Isochrones from point-layer#
The openrouteservice offers an interesting endpoint that is most commonly used in reachability analyses.
This is the /isochrones-endpoint that we will now have a look at.
As the term isochrone is probably not too well known, let’s have a look at it first.
What is an isochrone?#
An isochrone is a contour line of common time.
In GIS analyses, the common time used is usually travel time from a given point.
Thus, an isochrone defines a polygon wherein all points are reachable
from a given point in a given time, using a certain mode of travel
Here is a classic example for a 15-minute walking isochrone, starting at the conference venue.
Fig. 38 15 Minute foot isochrone from Visualiseringscenter C#
The resulting area, however, obviously includes points not reachable by foot:
the Motala ström river
the interiors of buildings not publicly accessible
train tracks
…and a lot more.
This showcases a central, important point about an isochrone.
The particularity of isochrones
While isochrones are usually shown as polygons, the actually reachable spots are points on the road network. In this case these which are just on the limit of being reachable in time.
These are then used to generate a polygon, creating the illusion of “this area is reachable in time”. The resulting shape is non-unique, and there is no correct shape - just less bad shapes.
As humans, we usually are able to interpret this correctly, but it is important to keep this limitation in mind.
How to calculate an isochrone?#
The simplest way is the Isochrones from Point processing algorithm.
Fig. 39 Processing algorithm: Isochrones from Point#
Most parameters are explained in the help text on the right side.

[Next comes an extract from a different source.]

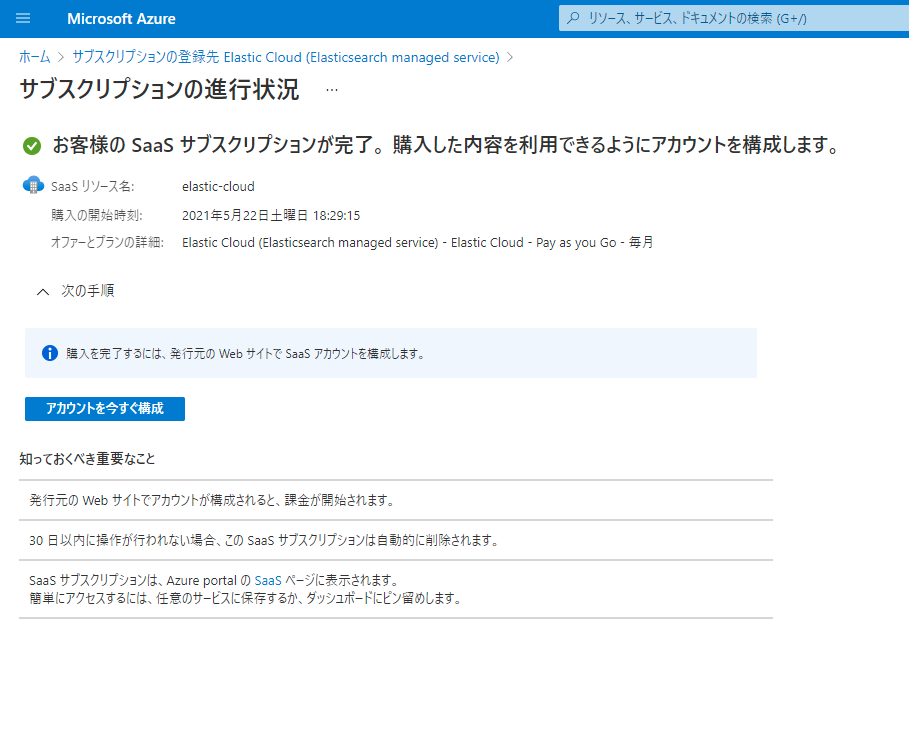Select the Pay as you Go plan details text
The image size is (909, 741).
pos(565,241)
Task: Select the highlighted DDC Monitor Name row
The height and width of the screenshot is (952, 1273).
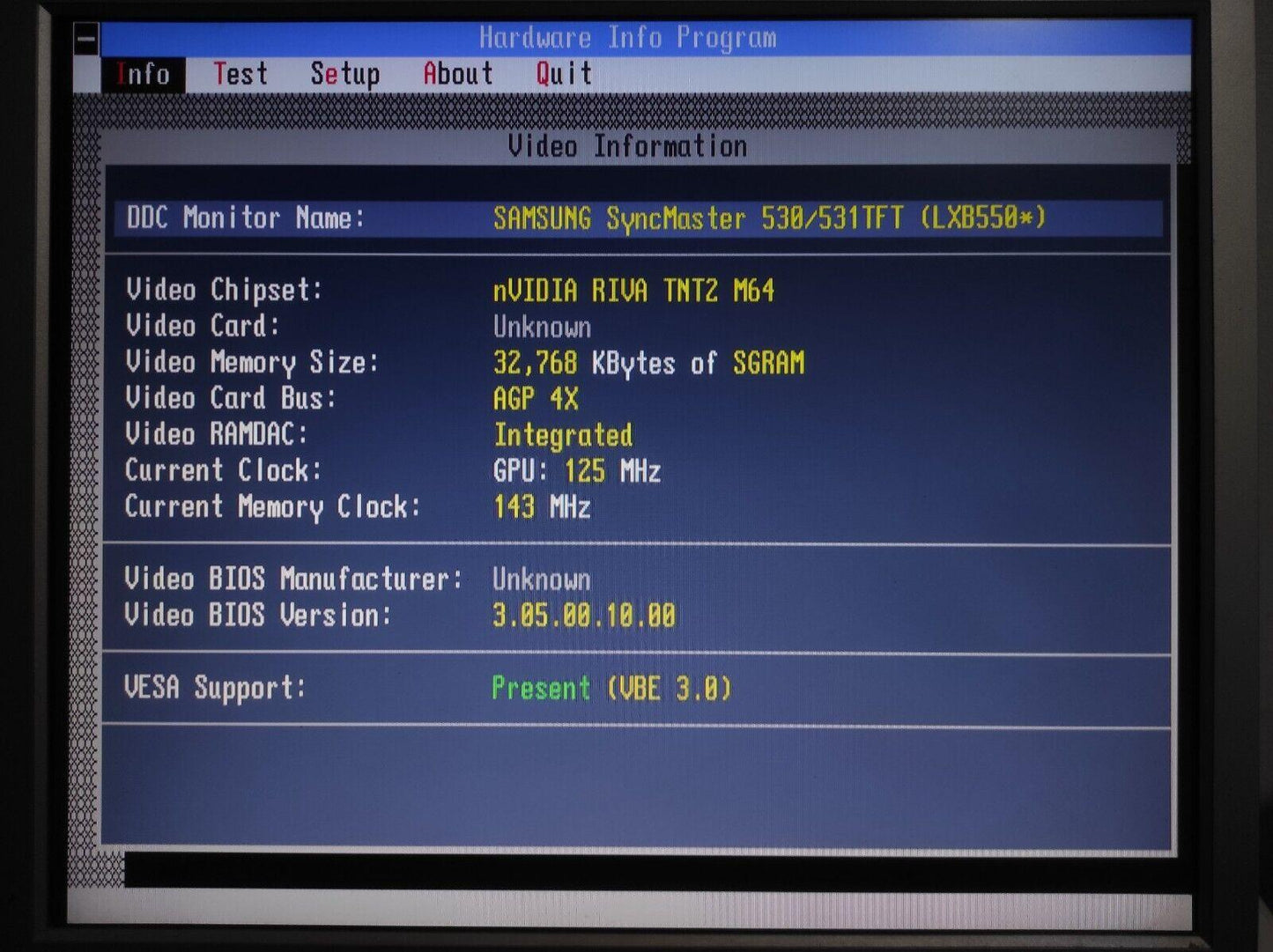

For us most important are:
Provider
where we need to choose the one we set up earlierTravel mode
whether we go by foot, by car, …Range(s)
where we specify the travel time.
The three dots on the side of Input point from map canvas let us choose a starting point from the map canvas.
A click on Run then calculates an isochrone. This is the tool used for the calculation of the isochrone in the example above.
An isochrone-based analysis#
More important for real-life analyses is the Isochrones from Point-Layer processing tool.
Fig. 40 The Isochrones from Point-Layer user interface#
The parameters are very similar, except for the input:
Instead of inputting a single point as before, we now input a point layer, and calculate the same isochrone(s) for every point in this layer.
The analysis we want to conduct is to answer the following:
What percentage of Stockholm’s population can reach a doctor’s office by foot when sick?
As input, we will use a list of doctors in Stockholm, provided in the .gpkg-format.
We will use this as an input to the algorithm, and calculate foot-walking isochrones for 650[1] metres.
We use destination as our Location Type, as we want to know who can reach a doctors office, not the inverse.
Minutely limit
There is a minutely limit that we run into. The plugin will automatically retry with more and more time gaps. For bigger analyses, we will also have to respect the daily limit, but this won’t be an issue here.
Details can be found here: https://account.heigit.org/info/plans
This should result in the following:
Fig. 41 650 metre foot-walking isochrones to all doctors in Stockholm, Sweden#
Now that we have the areas from which the doctors offices area reachable, the remaining question is how much of the Stockholm population lives in these isochrones.
For this, we provide a Stockholm population dataset, again using .gpkg-format.
This consists of a 400m radius hexagon grid over Stockholm, where every hexagon contains a population-attribute that denotes the amount of people living in this hexagon.
To not complicate the analysis too much, we select every hexagon that is in any way overlayed by one of the isochrones. This does “extend” our range by quite a bit, but not all sicknesses have the same severity, and the resulting ranges are still walkable. It does introduce some fuzziness to the analysis, but given that we are summing population on a 400 meter grid, this seems reasonable.
Fig. 42 Population hexagons overlapped by isochrone polygons#
We can now sum up the population in those isochrones and get a sum of 544.397 people. The total population of the areas of Stockholm that are part of our analysis is 1.188.609. Thus, around 50% of the Stockholm population have “easy” foot access to a doctors office when sick.